Stored data entries -
+ + + + + + +

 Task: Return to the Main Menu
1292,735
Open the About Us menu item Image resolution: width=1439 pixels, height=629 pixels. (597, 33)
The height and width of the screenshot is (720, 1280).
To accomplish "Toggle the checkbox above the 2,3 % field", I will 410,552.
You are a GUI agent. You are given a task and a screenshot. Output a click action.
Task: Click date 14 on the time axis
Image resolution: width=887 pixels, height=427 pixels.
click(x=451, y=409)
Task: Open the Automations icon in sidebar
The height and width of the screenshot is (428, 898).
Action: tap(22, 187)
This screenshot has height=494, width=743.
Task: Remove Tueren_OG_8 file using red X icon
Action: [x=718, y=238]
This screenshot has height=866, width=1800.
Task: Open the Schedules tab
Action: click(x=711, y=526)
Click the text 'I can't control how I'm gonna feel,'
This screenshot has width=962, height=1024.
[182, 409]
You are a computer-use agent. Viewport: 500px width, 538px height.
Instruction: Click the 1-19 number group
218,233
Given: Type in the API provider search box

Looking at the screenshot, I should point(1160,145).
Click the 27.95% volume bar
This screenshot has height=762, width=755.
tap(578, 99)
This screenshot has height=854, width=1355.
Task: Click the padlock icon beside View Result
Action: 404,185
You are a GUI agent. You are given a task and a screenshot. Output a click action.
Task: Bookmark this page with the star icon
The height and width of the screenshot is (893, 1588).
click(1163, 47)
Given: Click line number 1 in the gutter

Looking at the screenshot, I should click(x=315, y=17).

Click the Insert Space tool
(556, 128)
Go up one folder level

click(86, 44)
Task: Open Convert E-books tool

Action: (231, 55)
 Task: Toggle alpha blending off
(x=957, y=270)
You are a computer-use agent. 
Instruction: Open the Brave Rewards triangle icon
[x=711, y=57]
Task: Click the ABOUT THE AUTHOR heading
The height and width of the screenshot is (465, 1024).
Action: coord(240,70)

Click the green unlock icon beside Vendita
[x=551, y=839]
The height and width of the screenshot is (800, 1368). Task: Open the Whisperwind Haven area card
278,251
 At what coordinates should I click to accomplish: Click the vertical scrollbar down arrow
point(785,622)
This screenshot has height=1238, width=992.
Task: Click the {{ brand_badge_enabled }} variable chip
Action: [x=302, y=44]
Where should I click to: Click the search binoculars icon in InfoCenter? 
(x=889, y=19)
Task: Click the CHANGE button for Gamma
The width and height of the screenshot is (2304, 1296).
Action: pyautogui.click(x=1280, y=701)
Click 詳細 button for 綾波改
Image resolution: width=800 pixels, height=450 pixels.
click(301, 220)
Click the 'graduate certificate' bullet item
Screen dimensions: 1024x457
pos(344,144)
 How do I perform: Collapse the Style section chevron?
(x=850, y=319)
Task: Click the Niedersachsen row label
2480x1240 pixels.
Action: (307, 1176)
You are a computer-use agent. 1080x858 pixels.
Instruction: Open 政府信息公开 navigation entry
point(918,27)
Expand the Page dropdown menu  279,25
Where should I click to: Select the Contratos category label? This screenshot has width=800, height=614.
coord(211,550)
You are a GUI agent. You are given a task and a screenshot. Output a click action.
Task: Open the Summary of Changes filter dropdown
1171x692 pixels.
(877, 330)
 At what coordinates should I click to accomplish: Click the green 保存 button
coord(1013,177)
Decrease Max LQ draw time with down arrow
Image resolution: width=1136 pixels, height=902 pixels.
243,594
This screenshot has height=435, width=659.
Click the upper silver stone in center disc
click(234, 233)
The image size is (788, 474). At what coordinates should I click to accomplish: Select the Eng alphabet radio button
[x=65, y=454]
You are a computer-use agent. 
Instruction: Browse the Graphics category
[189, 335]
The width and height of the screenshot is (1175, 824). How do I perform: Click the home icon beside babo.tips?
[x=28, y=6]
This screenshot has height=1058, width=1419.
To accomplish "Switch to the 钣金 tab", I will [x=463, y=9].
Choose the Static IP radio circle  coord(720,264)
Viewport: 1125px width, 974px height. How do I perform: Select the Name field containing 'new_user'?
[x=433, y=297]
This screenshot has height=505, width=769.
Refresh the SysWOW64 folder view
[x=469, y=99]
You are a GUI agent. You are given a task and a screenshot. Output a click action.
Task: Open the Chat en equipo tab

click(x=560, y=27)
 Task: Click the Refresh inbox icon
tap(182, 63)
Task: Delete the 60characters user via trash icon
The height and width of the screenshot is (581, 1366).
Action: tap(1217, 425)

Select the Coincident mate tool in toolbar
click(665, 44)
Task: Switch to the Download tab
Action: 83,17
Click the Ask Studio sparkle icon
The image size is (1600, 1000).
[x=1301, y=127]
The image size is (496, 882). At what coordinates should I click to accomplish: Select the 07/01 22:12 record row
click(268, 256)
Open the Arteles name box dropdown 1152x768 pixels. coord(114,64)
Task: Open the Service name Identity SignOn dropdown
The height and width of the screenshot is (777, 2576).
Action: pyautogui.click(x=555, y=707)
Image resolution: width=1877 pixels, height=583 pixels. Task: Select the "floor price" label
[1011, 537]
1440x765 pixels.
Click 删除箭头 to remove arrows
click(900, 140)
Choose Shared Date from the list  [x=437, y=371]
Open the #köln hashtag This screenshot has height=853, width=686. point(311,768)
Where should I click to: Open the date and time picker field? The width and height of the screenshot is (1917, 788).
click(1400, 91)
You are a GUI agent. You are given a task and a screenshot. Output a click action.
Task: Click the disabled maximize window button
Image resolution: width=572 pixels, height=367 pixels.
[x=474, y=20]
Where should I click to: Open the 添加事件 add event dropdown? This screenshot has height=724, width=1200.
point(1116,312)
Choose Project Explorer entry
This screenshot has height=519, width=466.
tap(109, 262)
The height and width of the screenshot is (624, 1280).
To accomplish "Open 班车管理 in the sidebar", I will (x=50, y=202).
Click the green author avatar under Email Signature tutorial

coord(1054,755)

+ + + + + + +

EXERCISE DETAILS - Your task is to give the records above again, exactly.

REPLY -
 Task: Return to the Main Menu
1292,735
Open the About Us menu item Image resolution: width=1439 pixels, height=629 pixels. (597, 33)
The height and width of the screenshot is (720, 1280).
To accomplish "Toggle the checkbox above the 2,3 % field", I will 410,552.
You are a GUI agent. You are given a task and a screenshot. Output a click action.
Task: Click date 14 on the time axis
Image resolution: width=887 pixels, height=427 pixels.
click(x=451, y=409)
Task: Open the Automations icon in sidebar
The height and width of the screenshot is (428, 898).
Action: tap(22, 187)
This screenshot has height=494, width=743.
Task: Remove Tueren_OG_8 file using red X icon
Action: [x=718, y=238]
This screenshot has height=866, width=1800.
Task: Open the Schedules tab
Action: click(x=711, y=526)
Click the text 'I can't control how I'm gonna feel,'
This screenshot has width=962, height=1024.
[182, 409]
You are a computer-use agent. Viewport: 500px width, 538px height.
Instruction: Click the 1-19 number group
218,233
Given: Type in the API provider search box

Looking at the screenshot, I should point(1160,145).
Click the 27.95% volume bar
This screenshot has height=762, width=755.
tap(578, 99)
This screenshot has height=854, width=1355.
Task: Click the padlock icon beside View Result
Action: 404,185
You are a GUI agent. You are given a task and a screenshot. Output a click action.
Task: Bookmark this page with the star icon
The height and width of the screenshot is (893, 1588).
click(1163, 47)
Given: Click line number 1 in the gutter

Looking at the screenshot, I should click(x=315, y=17).

Click the Insert Space tool
(556, 128)
Go up one folder level

click(86, 44)
Task: Open Convert E-books tool

Action: (231, 55)
 Task: Toggle alpha blending off
(x=957, y=270)
You are a computer-use agent. 
Instruction: Open the Brave Rewards triangle icon
[x=711, y=57]
Task: Click the ABOUT THE AUTHOR heading
The height and width of the screenshot is (465, 1024).
Action: coord(240,70)

Click the green unlock icon beside Vendita
[x=551, y=839]
The height and width of the screenshot is (800, 1368). Task: Open the Whisperwind Haven area card
278,251
 At what coordinates should I click to accomplish: Click the vertical scrollbar down arrow
point(785,622)
This screenshot has height=1238, width=992.
Task: Click the {{ brand_badge_enabled }} variable chip
Action: [x=302, y=44]
Where should I click to: Click the search binoculars icon in InfoCenter? 
(x=889, y=19)
Task: Click the CHANGE button for Gamma
The width and height of the screenshot is (2304, 1296).
Action: pyautogui.click(x=1280, y=701)
Click 詳細 button for 綾波改
Image resolution: width=800 pixels, height=450 pixels.
click(301, 220)
Click the 'graduate certificate' bullet item
Screen dimensions: 1024x457
pos(344,144)
 How do I perform: Collapse the Style section chevron?
(x=850, y=319)
Task: Click the Niedersachsen row label
2480x1240 pixels.
Action: (307, 1176)
You are a computer-use agent. 1080x858 pixels.
Instruction: Open 政府信息公开 navigation entry
point(918,27)
Expand the Page dropdown menu  279,25
Where should I click to: Select the Contratos category label? This screenshot has width=800, height=614.
coord(211,550)
You are a GUI agent. You are given a task and a screenshot. Output a click action.
Task: Open the Summary of Changes filter dropdown
1171x692 pixels.
(877, 330)
 At what coordinates should I click to accomplish: Click the green 保存 button
coord(1013,177)
Decrease Max LQ draw time with down arrow
Image resolution: width=1136 pixels, height=902 pixels.
243,594
This screenshot has height=435, width=659.
Click the upper silver stone in center disc
click(234, 233)
The image size is (788, 474). At what coordinates should I click to accomplish: Select the Eng alphabet radio button
[x=65, y=454]
You are a computer-use agent. 
Instruction: Browse the Graphics category
[189, 335]
The width and height of the screenshot is (1175, 824). How do I perform: Click the home icon beside babo.tips?
[x=28, y=6]
This screenshot has height=1058, width=1419.
To accomplish "Switch to the 钣金 tab", I will [x=463, y=9].
Choose the Static IP radio circle  coord(720,264)
Viewport: 1125px width, 974px height. How do I perform: Select the Name field containing 'new_user'?
[x=433, y=297]
This screenshot has height=505, width=769.
Refresh the SysWOW64 folder view
[x=469, y=99]
You are a GUI agent. You are given a task and a screenshot. Output a click action.
Task: Open the Chat en equipo tab

click(x=560, y=27)
 Task: Click the Refresh inbox icon
tap(182, 63)
Task: Delete the 60characters user via trash icon
The height and width of the screenshot is (581, 1366).
Action: tap(1217, 425)

Select the Coincident mate tool in toolbar
click(665, 44)
Task: Switch to the Download tab
Action: 83,17
Click the Ask Studio sparkle icon
The image size is (1600, 1000).
[x=1301, y=127]
The image size is (496, 882). At what coordinates should I click to accomplish: Select the 07/01 22:12 record row
click(268, 256)
Open the Arteles name box dropdown 1152x768 pixels. coord(114,64)
Task: Open the Service name Identity SignOn dropdown
The height and width of the screenshot is (777, 2576).
Action: pyautogui.click(x=555, y=707)
Image resolution: width=1877 pixels, height=583 pixels. Task: Select the "floor price" label
[1011, 537]
1440x765 pixels.
Click 删除箭头 to remove arrows
click(900, 140)
Choose Shared Date from the list  [x=437, y=371]
Open the #köln hashtag This screenshot has height=853, width=686. point(311,768)
Where should I click to: Open the date and time picker field? The width and height of the screenshot is (1917, 788).
click(1400, 91)
You are a GUI agent. You are given a task and a screenshot. Output a click action.
Task: Click the disabled maximize window button
Image resolution: width=572 pixels, height=367 pixels.
[x=474, y=20]
Where should I click to: Open the 添加事件 add event dropdown? This screenshot has height=724, width=1200.
point(1116,312)
Choose Project Explorer entry
This screenshot has height=519, width=466.
tap(109, 262)
The height and width of the screenshot is (624, 1280).
To accomplish "Open 班车管理 in the sidebar", I will (x=50, y=202).
Click the green author avatar under Email Signature tutorial

coord(1054,755)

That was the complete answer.